Frage: Wie stellen Sie sich eine gesteuerte Zuwanderung vor?

LINDNER: Deutschland braucht möglichst rasch ein Punktesystem wie in Kanada oder Australien. Ausbildung, Sprachfähigkeit und Integrationsbereitschaft eines Zuwanderers werden nach Punkten bewertet und gewichtet. In Jahren geringeren Arbeitskräftebedarfs bekommen nur Spitzenkräfte mit der Höchstzahl an Punkten eine Chance. Bei dem ab 2015 erwarteten Mangel an Fachleuten wird die Tür dann weiter geöffnet.

Frage: Derzeit muss ein Zuwanderer aus einem Nicht-EU-Staat einen Arbeitsplatz und ein Mindestjahresgehalt von 64 000 Euro vorweisen, um Aufnahme zu finden. Eine hohe Hürde?

LINDNER: In der Tat. An dieser Stellschraube werden wir sehr rasch drehen. Das Einstiegsgehalt zum Beispiel von Ingenieuren liegt unter 40 000 Euro. Mein Vorschlag: Auf diese Summe sollten wir die Schwelle reduzieren. Sonst gewinnen wir kein junges qualifiziertes Personal. Zudem gilt: Spitzenkräfte aus dem Ausland integrieren sich schnell - aus eigenem Interesse und dem am Bildungserfolg ihrer Kinder.



Frage: In Hamburg hat sich die Union auf grüne Bildungspolitik eingelassen - und ist gescheitert. In NRW ist schwarz-grün gar nicht erst zustande gekommen. Eine Genugtuung für die FDP, die sich von der Union mit schwarz-grünen Gedankenspielen oft provoziert sah?

LINDNER: Am Scheitern anderer habe ich keine Freude. Es ist das gute Recht der Union, andere Regierungsformate zu erproben. Dennoch werden jetzt die Alternativen zu Schwarz-Gelb deutlich. In Hamburg wollte Schwarz-Grün das Bildungssystem auf Gleichheit trimmen. Den Angriff auf das Gymnasium und ihre Wahlfreiheit haben die Eltern zurückgewiesen. In Nordrhein-Westfalen werden neue Schulden gemacht, weil Rot-Grün mit der Linken unfinanzierbaren Sozialpopulismus betreibt. Den Kindergartenbeitrag wollte die FDP auch abschaffen ? aber eben nicht auf Pump.

Frage: Die Umfragewerte für Schwarz-Gelb und insbesondere für die FDP sind verheerend. Was muss passieren, damit die Liberalen aus dem Loch herauskommen?

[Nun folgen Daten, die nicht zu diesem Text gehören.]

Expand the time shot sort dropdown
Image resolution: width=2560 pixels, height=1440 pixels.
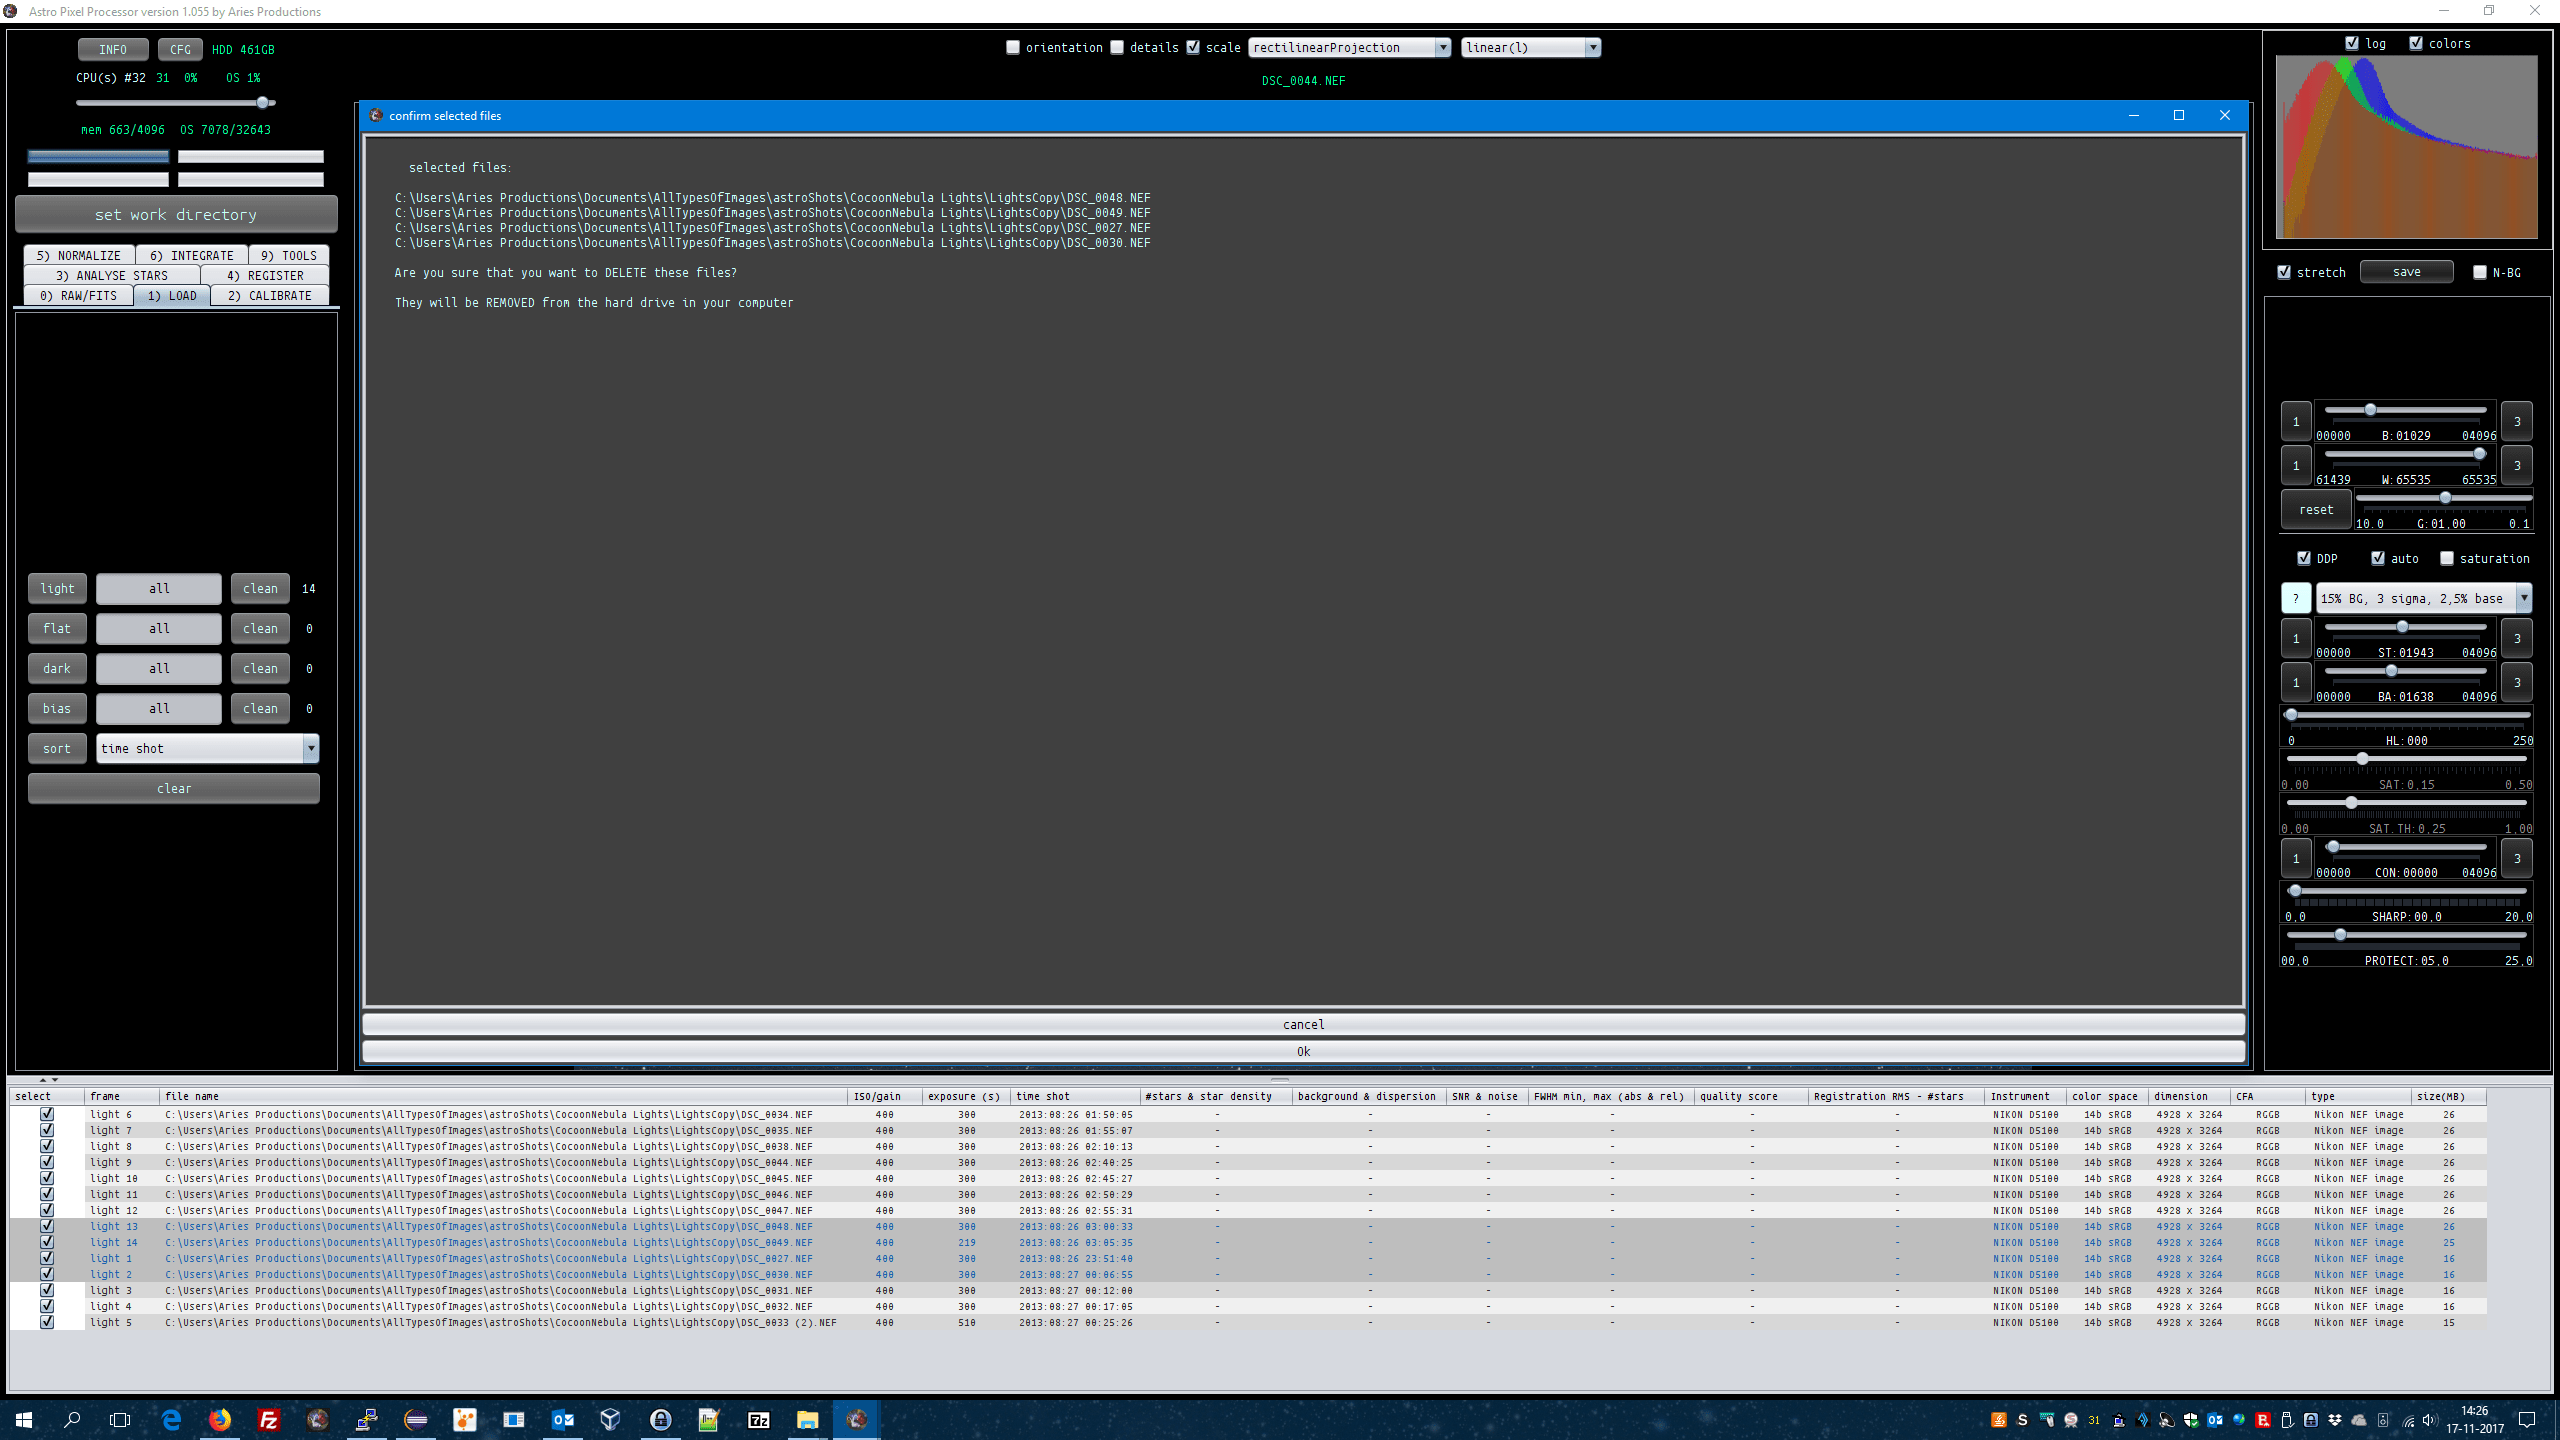point(311,748)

LINDNER: Wir wissen, dass unsere Wähler zu einem großen Teil in die Gruppe der Nichtwähler abgewandert sind. Viele sind beleidigt, weil sie unsere liberalen Werte im Regierungshandeln nicht erkannt haben. Daran arbeiten wir nun. Wir machen den Staat durch den Spardruck effizienter, wir haben wettbewerbsverzerrende Zuschüsse an Opel verhindert, wir mahnen den wirksameren Einsatz von Sozialleistungen an?

Frage: Eingeprägt hat sich bei den Bürgern, dass die FDP sich für den Steuerbonus für Hoteliers stark gemacht hat?

LINDNER: Es gibt gute Argumente, die dafür sprechen. Allerdings wäre es aus meiner heutigen Sicht fraglos besser gewesen, nicht für einen einzelnen Bereich die Mehrwertsteuer isoliert zu senken. Wir hätten das gesamte System in einem Schritt reformieren und vereinfachen müssen. Abgeleitet von klaren Regeln. Das hätte uns den absurden Vorwurf der Klientelpolitik erspart. Schließlich wollten auch alle übrigen Parteien diese Reduzierung. Die Koalition geht das Thema im Herbst neu an.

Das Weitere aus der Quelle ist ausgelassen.